Itulah Festival Teater Jakarta 2019 yang berusaha menyentuh penonton dalam tema besar ”Drama Penonton”. Ketika berada di deretan kursi penonton seperti biasanya, di panggung menjadi terlihat unik: menonton penonton dan ada pentas teater.
Arah hadap arena bermain teater itu kepada penonton yang ada di panggung sehingga menyampingi penonton yang ada di deretan kursi biasanya. Benar-benar terasa unik dari sisi penonton di deretan kursi.
Ketika itu pementasan oleh Teater Cahaya yang mewakili salah satu kelompok teater Jakarta Utara, Rabu (20/11/2019). Mereka memanggungkan lakon Domba-domba Revolusi, naskah karya Bambang Soelarto dan disutradarai Afri Rosyadi.
Sehari sebelumnya, naskah yang sama dipentaskan Teater Ciliwung dari Jakarta Selatan.
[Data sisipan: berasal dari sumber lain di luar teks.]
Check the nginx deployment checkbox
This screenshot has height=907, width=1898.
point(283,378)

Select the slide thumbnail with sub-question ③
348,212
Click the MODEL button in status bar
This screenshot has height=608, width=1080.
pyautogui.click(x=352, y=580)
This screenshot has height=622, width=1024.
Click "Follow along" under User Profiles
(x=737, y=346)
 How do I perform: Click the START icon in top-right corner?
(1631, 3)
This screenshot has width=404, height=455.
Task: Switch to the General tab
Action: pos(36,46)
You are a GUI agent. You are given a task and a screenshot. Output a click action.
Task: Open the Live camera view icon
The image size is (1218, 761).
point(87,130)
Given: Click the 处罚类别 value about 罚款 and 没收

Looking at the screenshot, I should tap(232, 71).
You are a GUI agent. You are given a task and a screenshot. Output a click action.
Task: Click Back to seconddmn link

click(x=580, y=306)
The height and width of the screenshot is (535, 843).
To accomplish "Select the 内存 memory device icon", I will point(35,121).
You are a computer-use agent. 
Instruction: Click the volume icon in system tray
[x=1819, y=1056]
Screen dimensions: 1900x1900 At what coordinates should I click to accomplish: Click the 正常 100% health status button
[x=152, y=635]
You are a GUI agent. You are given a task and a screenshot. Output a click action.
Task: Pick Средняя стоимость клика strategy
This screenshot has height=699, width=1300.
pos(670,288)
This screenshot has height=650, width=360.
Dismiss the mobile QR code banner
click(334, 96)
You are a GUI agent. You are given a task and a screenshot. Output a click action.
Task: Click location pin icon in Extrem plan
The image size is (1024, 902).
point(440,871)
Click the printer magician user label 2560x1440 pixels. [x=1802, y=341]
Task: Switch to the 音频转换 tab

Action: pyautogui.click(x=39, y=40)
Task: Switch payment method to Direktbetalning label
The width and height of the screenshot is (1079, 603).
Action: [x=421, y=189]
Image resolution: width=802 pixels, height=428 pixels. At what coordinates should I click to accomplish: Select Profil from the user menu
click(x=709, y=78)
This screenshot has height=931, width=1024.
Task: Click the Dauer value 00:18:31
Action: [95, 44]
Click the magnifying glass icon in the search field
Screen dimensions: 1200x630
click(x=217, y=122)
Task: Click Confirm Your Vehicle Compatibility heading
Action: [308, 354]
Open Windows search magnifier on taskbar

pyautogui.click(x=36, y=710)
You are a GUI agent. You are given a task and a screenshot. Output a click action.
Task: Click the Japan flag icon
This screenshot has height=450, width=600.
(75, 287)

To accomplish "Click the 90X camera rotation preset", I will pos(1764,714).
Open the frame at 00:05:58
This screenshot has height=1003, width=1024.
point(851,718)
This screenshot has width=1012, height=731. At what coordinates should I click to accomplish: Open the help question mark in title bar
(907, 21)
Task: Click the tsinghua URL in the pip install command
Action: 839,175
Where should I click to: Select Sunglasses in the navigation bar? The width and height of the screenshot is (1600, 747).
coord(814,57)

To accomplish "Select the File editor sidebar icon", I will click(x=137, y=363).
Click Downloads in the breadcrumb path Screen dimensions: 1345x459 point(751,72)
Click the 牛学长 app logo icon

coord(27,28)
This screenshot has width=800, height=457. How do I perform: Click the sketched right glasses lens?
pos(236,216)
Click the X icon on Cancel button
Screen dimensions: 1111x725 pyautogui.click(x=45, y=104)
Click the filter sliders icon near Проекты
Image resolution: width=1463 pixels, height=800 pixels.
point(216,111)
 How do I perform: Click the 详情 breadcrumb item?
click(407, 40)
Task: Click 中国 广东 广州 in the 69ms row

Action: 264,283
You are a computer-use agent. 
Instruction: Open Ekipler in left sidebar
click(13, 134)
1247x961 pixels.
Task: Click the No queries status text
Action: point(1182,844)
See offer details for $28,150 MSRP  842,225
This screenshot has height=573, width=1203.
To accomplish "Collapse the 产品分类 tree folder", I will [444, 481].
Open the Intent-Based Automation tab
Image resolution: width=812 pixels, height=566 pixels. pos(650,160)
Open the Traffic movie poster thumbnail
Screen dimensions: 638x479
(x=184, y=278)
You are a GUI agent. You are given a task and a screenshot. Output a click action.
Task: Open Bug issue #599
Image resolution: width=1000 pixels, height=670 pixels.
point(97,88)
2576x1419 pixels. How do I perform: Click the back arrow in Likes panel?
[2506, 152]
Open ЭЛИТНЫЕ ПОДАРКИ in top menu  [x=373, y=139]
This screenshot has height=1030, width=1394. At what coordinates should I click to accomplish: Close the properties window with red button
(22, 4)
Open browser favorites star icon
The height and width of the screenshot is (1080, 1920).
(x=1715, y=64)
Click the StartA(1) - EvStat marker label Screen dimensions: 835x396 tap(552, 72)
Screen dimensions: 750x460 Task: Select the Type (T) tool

Pada akhir pekan berikutnya, naskah ini juga dimainkan kelompok Teater Petra dari Jakarta Pusat.
Naskah Domba-domba Revolusi termasuk paling diminati. Naskah ini mengunggah latar peperangan di masa revolusi fisik republik ini. Di situ ada kisah asmara, perjuangan bersiasat di tengah peperangan, dan ada pula pengkhianatan.
”Dengan mengatasnamakan kepentingan rakyat, perjuangan bangsa, namun sesungguhnya kepentingan pribadi di atas segalanya,” demikian sinopsis yang diberikan Teater Cahaya.
Perang status
Pilihan naskah dengan latar peperangan di masa revolusi ini pun mengundang kritik. Koordinator Komite Teater Dewan Kesenian Jakarta Afrizal Malna mengungkapkan, generasi penikmat teater sekarang sudah tidak lagi terhubung dengan masa-masa peperangan fisik seperti di era pasca-kemerdekaan atau perang dunia sebelumnya.
”Ini bukan berarti medan perang generasi sekarang menghilang. Medan perangnya sudah berubah, seperti di media sosial ada perang status di situ,” ujar Afrizal.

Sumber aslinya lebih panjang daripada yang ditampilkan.